When circumstances call upon the balleyhooed junior to score, though, he can most certainly answer the bell. The game of the year for Hill and his Deer Valley team came when he faced off against the reigning Arizona state Player of the Year Ty Morrison and Trevor Browne High School three weeks ago. The showdown posited the best Cactus State talents in the 2004, 2005 and 2006 classes all on one floor, and without question Hill came away as the star performer. He put up a season-high 30 points plus 16 rebounds and four blocks in the 89-74 win. Hill was constantly attacking and attacked on the offensive end, sending him to the charity stripe 21 times, and he came through with 17 makes.

Perhaps more impressive than his offensive output, though, was what Hill did on defense. His mindset coming into the game was that he wanted to do everything possible to shut down Morrison, the biggest senior name in all the state. That defensive intensity succeeded, holding the '04 star to just 12 points, and that had to please Stanford assistant coach Tony Fuller in the stands as much as anything. Morrison after all has been averaging just shy of a triple-double this year.

The Cardinal are certainly not alone in their pursuit of "The Law." Also in the stands on that night were UCLA's Donny Daniels, Iowa State's Damon Archibald, Arizona's Josh Pastner and a pair of Arizona State coaches.

The often stated pair of leaders for Hill's services have been Stanford and Arizona, with ASU a close third, but according to his father, there has been a recent realization that one school may best fit his game and future.

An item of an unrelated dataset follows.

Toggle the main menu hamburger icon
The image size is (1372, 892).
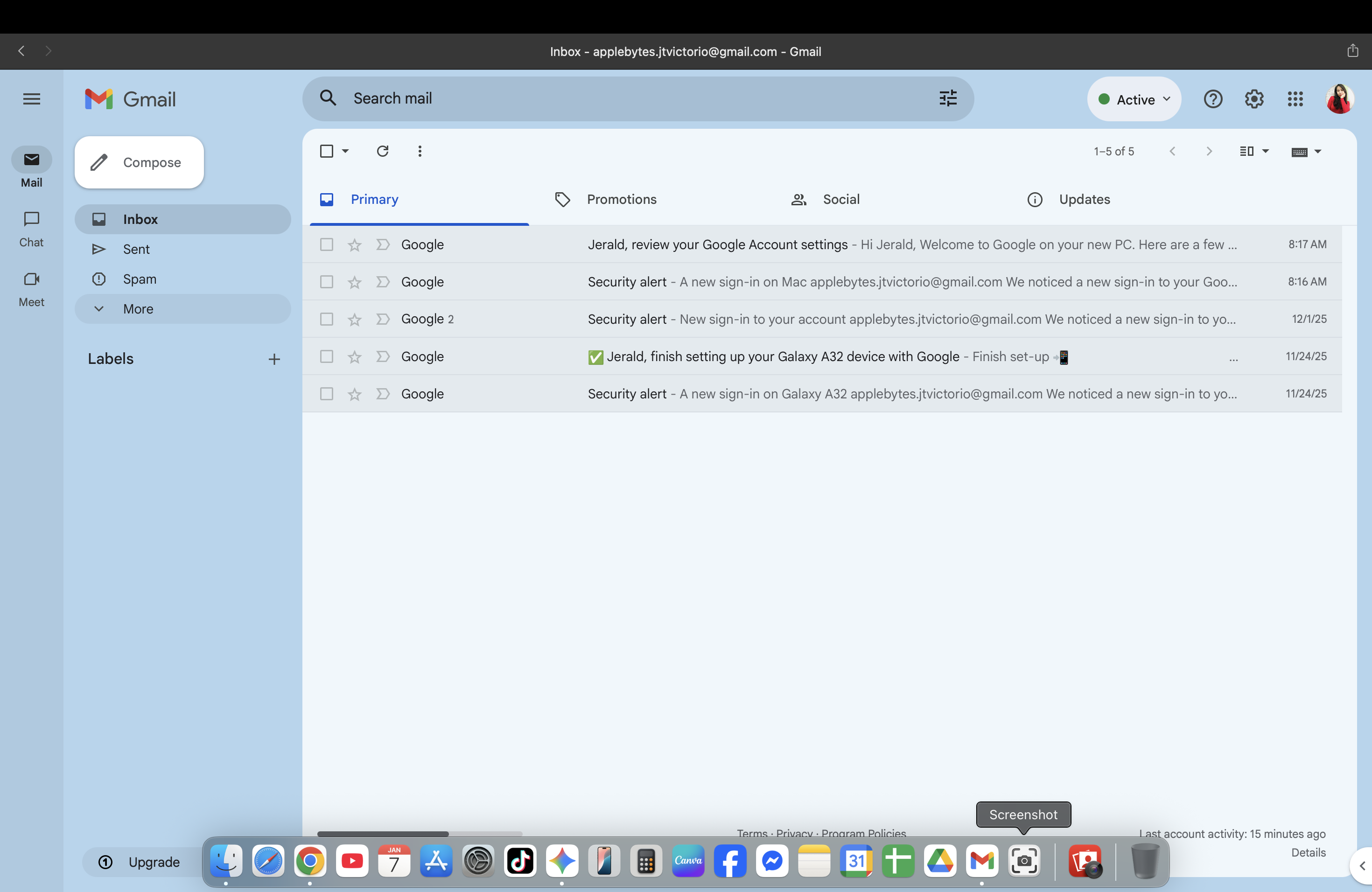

"We had a talk about this just last weekend," reveals Larry Hill. "Lawrence said, 'Dad, I feel like the way I am playing, I probably fit in best with Stanford. They run plays; they get the ball to the open person; and they play defense. You watch Arizona and it takes an individual player's spectacular athletic play to get them a way to score. And when you see Channing Frye dominating, they might not let him touch the ball the next four minutes.' I told Lawrence that was a very astute and mature set of observations, and I had to agree."

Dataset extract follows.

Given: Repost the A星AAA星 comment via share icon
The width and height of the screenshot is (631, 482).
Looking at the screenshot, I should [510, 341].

If his performances in the classroom are even indirect evidence, then Lawrence Hill looks like he wants to do his part for Stanford. He came into his junior year with a 4.38 GPA, and he says he has pulled all A's in the recently concluded fall semester. With a 1030 PSAT in hand, the younger Hill is just three weeks away from his date with the SAT on January 24. His father has armed him with CD-ROM preparation software, and the son is hitting the computer hard for at least one hour each night until that fateful Saturday.

Though "The Law" might be the best player in the state the last several years, he sits today with nary an offer from his pursuers. The Wildcats and Sun Devils have talked a big game about how much they think of Hill, but their absence of offers is conspicuous. Stanford is recruiting Hill like crazy and my best information is that they want him in the worst way, though Mike Montgomery does not offer any recruits prior to their admissions acceptance. With that understanding, Lawrence Hill is anxious to get a strong SAT score posted that can match his transcript, and then push his recruiting relationship with the Cardinal all the way.

"Lawrence frankly is pissed off that he doesn't have offers right now," Larry Hill admits. "And that is just fueling him to work harder and dominate even more."

Dave Telep and TheInsiders have been incredibly impressed with the young junior, even though he is a year young for his class, and have assigned him a four-star rating as one of the top small forwards in the country. Tracy Pierson and Greg Hicks of PrepWestHoops fame have slotted Hill as a power forward and tabbed him with the #2 ranking out West in the 2005 class at that position.